Diğer bir etken ise CDU’nun aday seçimi konusunda doğru karar vermediği iddialarıydı. Alman kamuoyunun “Türk Armin” olarak tanıdığı Armin Laschet bilindiği gibi Kuzey Ren Eyalet Başbakanı olarak görev yapıyordu. Bir diğer aday ise Bayern Eyalet Başbakanı Markus Söder’di. İkisi arasındaki kıyaslamada Söder’in daha başarılı olduğu söyleniyordu. Ancak CDU’nun başına Laschet seçildi.
Bunun yanında Laschet’in Başbakan olduğu eyalette yaşanan sel felaketinde 100’den fazla insan hayatını kaybetmişti. Bu felakete rağmen neredeyse kahkaha atarken çekilen fotoğrafları basına yansıyan Laschet, büyük bir itibar kaybına uğradı.
Şimdi yeni hükümet senaryoları konuşuluyor. Mevcut kabine Hıristiyan Demokratlarla, bu seçimlerde birinci çıkan Sosyal Demokratların hükümetiydi. Kolay olan seçeneğin başbakanlığın SPD’ye geçmesiyle birlikte, mevcut işbirliğinin koalisyon bozulmadan kolay olarak devam edeceğini gösterse de işin rengi öyle değil. Federal Meclis’in (Bundestag) 740 sandalyeli yapısının resmi olmayan sonuçlara göre 210’unu alan SPD, 116’sını alan Yeşiller ve 93’ünü alan Liberaller çok rahatlıkla hükümeti kurabiliyorlar.
Bu sonuçlar Hıristiyan Birlik Partilerine bu dönemde ana muhalefet rolünün daha yakın olduğunu gösteriyor. Ayrıca ülkenin iki ana damarının birlikte iktidar olması aşırı sağcı AFD’yi Almanya siyasetinde daha da kalıcı hale getirdiğine dair yorumlar yapılıyor ki, bunlar aslında zorlama yorumlar da değil.

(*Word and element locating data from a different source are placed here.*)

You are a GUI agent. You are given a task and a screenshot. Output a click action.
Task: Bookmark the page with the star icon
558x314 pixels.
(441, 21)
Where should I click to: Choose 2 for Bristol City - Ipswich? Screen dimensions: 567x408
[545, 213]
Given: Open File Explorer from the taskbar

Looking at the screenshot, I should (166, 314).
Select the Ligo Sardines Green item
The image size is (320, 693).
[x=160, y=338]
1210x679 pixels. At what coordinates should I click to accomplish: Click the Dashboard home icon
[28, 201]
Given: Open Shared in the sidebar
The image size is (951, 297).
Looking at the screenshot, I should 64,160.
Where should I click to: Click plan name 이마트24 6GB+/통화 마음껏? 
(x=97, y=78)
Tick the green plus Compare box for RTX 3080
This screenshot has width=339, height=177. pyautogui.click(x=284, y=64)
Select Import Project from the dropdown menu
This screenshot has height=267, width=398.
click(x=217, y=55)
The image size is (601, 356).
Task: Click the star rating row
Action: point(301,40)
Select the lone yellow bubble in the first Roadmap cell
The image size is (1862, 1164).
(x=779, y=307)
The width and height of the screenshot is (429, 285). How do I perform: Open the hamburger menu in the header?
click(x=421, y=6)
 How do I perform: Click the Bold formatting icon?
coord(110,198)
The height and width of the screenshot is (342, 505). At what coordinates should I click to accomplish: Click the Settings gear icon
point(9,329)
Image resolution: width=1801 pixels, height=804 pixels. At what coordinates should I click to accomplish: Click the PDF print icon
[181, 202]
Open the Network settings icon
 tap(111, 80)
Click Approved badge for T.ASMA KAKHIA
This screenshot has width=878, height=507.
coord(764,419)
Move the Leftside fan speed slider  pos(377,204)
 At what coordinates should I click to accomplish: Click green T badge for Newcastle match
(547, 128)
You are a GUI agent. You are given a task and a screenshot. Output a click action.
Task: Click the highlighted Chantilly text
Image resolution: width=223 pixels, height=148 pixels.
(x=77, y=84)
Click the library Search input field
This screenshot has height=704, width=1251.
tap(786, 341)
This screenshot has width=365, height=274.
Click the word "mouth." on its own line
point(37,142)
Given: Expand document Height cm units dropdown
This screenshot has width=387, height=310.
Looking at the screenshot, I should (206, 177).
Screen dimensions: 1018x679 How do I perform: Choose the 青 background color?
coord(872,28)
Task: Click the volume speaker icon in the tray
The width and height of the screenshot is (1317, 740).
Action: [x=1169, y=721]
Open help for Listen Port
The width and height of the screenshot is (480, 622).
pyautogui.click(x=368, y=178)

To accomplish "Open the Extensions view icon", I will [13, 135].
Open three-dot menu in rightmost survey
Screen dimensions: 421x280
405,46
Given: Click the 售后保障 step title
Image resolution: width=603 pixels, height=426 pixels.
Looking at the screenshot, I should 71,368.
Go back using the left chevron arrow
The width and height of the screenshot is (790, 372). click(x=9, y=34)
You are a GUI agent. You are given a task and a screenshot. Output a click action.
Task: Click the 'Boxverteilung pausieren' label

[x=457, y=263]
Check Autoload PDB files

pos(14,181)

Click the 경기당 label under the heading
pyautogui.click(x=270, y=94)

Zaten çıkan sonuçlar bunu izaha gerek kalmadan net olarak ortaya koyuyor. Şimdi bu sonuçların Türkiye ile Almanya arasındaki ilişkilere etkisi ne olacak sorusunu öne çıkarıyor. Onu da bir başka yazıda ele alalım. Sonuçta Alman seçmeninin bu seçimlerdeki mesajı neydi sorusuna bir tek cevap vermek gerekirse, en anlaşılabilir olan yanıt herhalde değişim olur.